Brian Dykstra, Alex Sunderhaus & Rod Gnapp
The person he believes does know what to do is the mysterious, young, and glamorous Emily.  “She knows more ... She just knows more,” Mike pleads to a softening Harry.  Alex Sunderhaus at first portrays an Emily that woos, tempts, and idolizes her way past Harry’s skeptical, even cynical view of her.  She is full of words like “amazing,” “utterly,” and “class-A” as she describes his created fare and coaxes him into accepting more and more of her suggestions – leading Harry at one point to react with a smirk, “Wow, and that shit just comes right out of you.”  Her advocated changes soon lead to growing crowds, new profits, and new pressures – pressures now largely emitting from a transformed Emily who has become much less consultant and much more boss in stance, tone, and intent.

Larry Powell
Watching all this while rushing back and forth to serve patrons in the unseen front of house is Rodney, the hip, easy-going waiter who brings ounces of fun and pounds of loyalty to his job – undying devotion especially to Harry.  As Rodney, Larry Powell employs a wide range of voices, pitches, and feigned dialects as he horses around in the kitchen.  Rodney also is learning a lot more than anyone is guessing, leading to a gnocchi-creation performance that brings delighted audience response for a waiter suddenly turned chef.

That there are surprises waiting to pop out of the plot’s oven is an understatement as the play progresses.  And one thing a meticulous, schedule-bound chef like Harry does not like is a surprise. 

Director Margarett Perry leads a creative team’s efforts that ensure from the first bites that the evening’s visual, sensory, and theatrical feast will be Michelin quality.  The fully functioning, industrial kitchen with richly stocked food pantry designed by Bill English and populated with every imaginable kitchen gadget and ingredient by Properties Designer Jacqueline Scott makes it easy to forget that we are actually looking at a temporary stage setting.  Streams of music carrying hints of escaping steam or banging pots surround and massage the play’s action and changing scenes through the genius of Sound Designer Theodore J.H. Hulsker.  Scenes often end with eventual darkness pausing for a moment until one character’s expression of surprise, doubt, or anger is spotlighted in a corner through the prowess of Robert Hand, Lighting Designer. 

And the icing on the cake is the design that Tatjana Genser brings to each character’s wardrobe.  Her restaurant outfits for the men begin with a neighborhood feel (baseball cap, purple shirt, crazy tee) and slowly morph into signs of new-found sophistication (long black apron, designer shirt/tie, chef beret).  For Emily, she has designed a runway of wild-colored stilettos and tight skirts with revealing slits up the front. 

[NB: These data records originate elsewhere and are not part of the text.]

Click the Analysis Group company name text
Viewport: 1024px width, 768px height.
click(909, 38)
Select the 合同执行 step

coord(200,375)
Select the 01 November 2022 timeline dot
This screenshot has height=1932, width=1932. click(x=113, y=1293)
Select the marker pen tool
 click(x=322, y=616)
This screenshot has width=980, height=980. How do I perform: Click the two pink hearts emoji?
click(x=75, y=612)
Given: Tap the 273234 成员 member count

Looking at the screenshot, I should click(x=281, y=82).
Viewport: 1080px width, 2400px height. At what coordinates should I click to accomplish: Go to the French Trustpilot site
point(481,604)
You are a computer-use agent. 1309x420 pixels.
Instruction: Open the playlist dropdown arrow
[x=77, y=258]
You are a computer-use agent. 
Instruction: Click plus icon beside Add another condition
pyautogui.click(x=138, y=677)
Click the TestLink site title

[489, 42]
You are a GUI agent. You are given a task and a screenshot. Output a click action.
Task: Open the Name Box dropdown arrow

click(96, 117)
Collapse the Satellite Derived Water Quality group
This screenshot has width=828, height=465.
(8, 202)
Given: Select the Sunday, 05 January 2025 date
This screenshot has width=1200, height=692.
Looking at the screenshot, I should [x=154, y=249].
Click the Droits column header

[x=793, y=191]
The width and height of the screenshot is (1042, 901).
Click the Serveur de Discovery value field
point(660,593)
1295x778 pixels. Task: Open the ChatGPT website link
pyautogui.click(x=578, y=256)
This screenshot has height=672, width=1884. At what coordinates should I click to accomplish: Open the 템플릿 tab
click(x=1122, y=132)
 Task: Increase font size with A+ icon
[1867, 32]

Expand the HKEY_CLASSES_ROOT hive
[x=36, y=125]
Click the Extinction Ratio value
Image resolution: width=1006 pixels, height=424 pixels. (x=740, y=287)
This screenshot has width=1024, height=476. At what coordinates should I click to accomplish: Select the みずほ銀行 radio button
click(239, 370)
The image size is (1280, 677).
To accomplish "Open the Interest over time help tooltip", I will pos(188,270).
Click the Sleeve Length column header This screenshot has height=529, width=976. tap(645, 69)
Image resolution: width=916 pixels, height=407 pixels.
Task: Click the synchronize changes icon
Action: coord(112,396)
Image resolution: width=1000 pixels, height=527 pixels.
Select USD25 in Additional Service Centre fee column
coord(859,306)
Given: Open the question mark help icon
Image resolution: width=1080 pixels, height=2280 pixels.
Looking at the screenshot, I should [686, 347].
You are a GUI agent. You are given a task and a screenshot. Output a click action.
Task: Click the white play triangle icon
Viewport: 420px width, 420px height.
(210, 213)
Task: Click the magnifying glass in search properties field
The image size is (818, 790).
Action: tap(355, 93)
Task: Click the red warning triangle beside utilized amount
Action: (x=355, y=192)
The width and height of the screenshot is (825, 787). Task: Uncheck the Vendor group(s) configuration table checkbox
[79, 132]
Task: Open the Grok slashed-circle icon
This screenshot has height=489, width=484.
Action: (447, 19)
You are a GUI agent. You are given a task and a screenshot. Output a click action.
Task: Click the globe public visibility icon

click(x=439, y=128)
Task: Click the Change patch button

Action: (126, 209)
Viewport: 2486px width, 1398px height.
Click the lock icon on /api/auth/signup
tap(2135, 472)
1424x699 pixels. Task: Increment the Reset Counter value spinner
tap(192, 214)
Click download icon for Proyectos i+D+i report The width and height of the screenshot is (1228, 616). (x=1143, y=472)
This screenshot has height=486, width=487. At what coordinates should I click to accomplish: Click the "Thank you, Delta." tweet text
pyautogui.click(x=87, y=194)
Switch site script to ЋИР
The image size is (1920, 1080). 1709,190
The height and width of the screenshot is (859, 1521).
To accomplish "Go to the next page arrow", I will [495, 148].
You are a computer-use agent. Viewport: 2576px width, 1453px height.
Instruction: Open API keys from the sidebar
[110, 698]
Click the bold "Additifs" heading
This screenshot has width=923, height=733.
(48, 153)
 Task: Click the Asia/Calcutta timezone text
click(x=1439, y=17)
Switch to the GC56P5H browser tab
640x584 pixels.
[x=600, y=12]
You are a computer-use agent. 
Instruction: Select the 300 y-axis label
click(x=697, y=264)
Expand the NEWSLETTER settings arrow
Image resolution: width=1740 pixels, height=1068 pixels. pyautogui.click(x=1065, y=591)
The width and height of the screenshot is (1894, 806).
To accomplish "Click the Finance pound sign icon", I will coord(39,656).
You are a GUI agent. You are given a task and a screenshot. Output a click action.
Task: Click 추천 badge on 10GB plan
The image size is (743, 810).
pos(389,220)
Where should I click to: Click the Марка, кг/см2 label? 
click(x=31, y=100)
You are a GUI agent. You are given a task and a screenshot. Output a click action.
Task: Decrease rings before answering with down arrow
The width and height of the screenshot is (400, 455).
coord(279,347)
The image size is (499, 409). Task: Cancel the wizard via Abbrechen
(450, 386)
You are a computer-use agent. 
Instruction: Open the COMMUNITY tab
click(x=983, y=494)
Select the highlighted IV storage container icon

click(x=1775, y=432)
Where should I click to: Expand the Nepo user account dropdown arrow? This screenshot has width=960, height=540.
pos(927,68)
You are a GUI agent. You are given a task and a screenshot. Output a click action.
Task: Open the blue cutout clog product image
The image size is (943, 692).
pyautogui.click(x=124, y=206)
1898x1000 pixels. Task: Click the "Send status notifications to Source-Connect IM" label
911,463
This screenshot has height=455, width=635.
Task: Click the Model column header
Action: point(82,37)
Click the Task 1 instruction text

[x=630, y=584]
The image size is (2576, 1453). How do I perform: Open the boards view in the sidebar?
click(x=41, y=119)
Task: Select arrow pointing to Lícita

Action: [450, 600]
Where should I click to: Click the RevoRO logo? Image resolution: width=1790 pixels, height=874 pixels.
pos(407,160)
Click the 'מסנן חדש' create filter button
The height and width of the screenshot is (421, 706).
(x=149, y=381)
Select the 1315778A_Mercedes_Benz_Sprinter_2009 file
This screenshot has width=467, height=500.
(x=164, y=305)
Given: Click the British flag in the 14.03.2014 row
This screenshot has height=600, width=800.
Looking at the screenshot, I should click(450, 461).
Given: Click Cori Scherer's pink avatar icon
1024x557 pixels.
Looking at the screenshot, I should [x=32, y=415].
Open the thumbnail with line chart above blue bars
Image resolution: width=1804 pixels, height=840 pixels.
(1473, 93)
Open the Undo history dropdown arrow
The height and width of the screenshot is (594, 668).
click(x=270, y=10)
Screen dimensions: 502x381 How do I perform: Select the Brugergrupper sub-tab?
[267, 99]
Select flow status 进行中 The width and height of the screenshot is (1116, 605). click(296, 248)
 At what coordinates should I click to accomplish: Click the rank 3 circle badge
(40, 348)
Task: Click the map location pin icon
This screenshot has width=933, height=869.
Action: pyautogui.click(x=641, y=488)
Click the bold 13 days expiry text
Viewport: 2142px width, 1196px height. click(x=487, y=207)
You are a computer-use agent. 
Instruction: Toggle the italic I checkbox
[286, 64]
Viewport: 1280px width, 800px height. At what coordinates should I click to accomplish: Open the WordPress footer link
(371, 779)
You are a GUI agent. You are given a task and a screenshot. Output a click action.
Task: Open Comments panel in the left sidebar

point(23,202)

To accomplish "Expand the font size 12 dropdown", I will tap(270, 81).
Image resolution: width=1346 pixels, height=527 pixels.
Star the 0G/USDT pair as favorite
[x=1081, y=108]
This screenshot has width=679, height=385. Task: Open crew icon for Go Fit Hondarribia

Margarett Perry directs the comings and goings out of the kitchen with aplomb, using frozen pauses, mimed sequences, swinging doors, poised knives, and a dozen other fun and funny tricks to keep a tale tall in tension at just the right balance of serious and hilarious.  She, the cast, and the creative team have dished up a Seared that has all the ingredients for another San Francisco Playhouse crowd pleaser.

Rating: 5 E

Seared continues through November 12, 2016 at San Francisco Playhouse, 450 Post Street.  Tickets are available at or by calling the box office at 415-677-9596.